HUNTINGTON, W.Va. — Marshall University hopes to solve a medical problem here in West Virginia. The school of medicine announced last week they’ve been given the green light to start their own psychiatry residency training program.

“We now have accreditation. We are now listed as an accredited program. We will be interviewing fourth-year medical school students that plan to do psychiatry. That will begin in the fall,” said Dr. Suzanne Holroyd.

Starting in July of 2015, the Joan C. Edwards School of Medicine will welcome four psychiatry residents into the program per year. Those chosen will get hands-on training at several hospitals including: Cabell Huntington Hospital, Marshall Psychiatry, Mildred Mitchell Bateman State Hospital, Prestera Center for Community Mental Health, River Park Hospital, St. Mary’s Medical Center and the Huntington Veterans Affairs Medical Center.

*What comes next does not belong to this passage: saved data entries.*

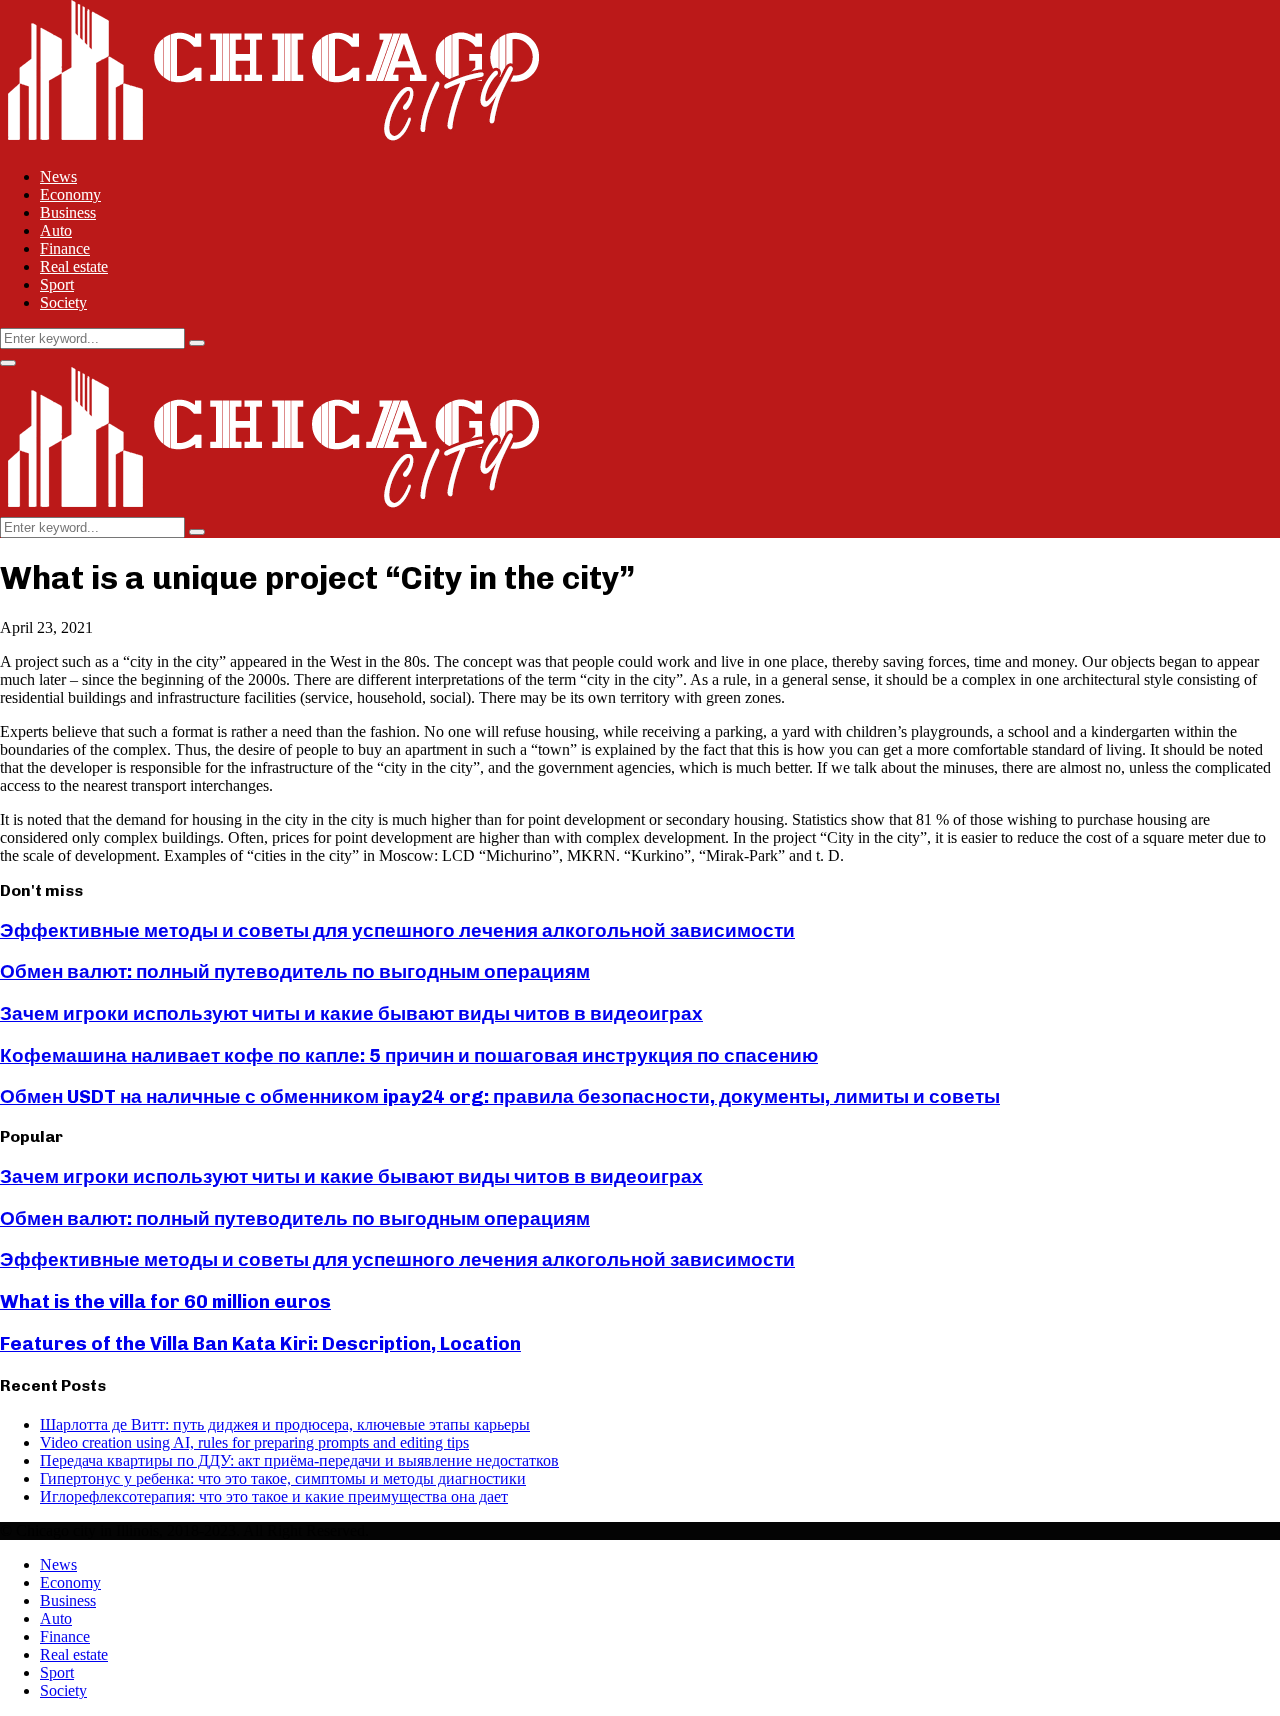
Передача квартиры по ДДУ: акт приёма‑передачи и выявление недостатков (299, 1460)
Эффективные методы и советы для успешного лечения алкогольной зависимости (397, 930)
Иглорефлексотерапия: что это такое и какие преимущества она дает (274, 1496)
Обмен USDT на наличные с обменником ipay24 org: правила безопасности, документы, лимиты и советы (500, 1096)
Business (68, 212)
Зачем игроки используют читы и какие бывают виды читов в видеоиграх (351, 1013)
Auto (56, 230)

Holroyd said there’s a serious shortage of psychiatrists across the country and even more so in West Virginia.

“It’s not at all uncommon for a patient to make an appointment with a psychiatrist and literally have to wait months to get their first appointment,” explained Holroyd.

The doctor, who will be heading up the program, said it’s important for people who need treatment to get it in a timely manner. The new program is aimed at keeping those residents here in West Virginia once they’ve completed the four year program. They have some precedence with other residency programs at Marshall.

“A very high number of our residents who graduate from any of our programs stay in the region. We’re very excited about trying to attend to this psychiatrist shortage,” stressed Holroyd.

May is mental health awareness month.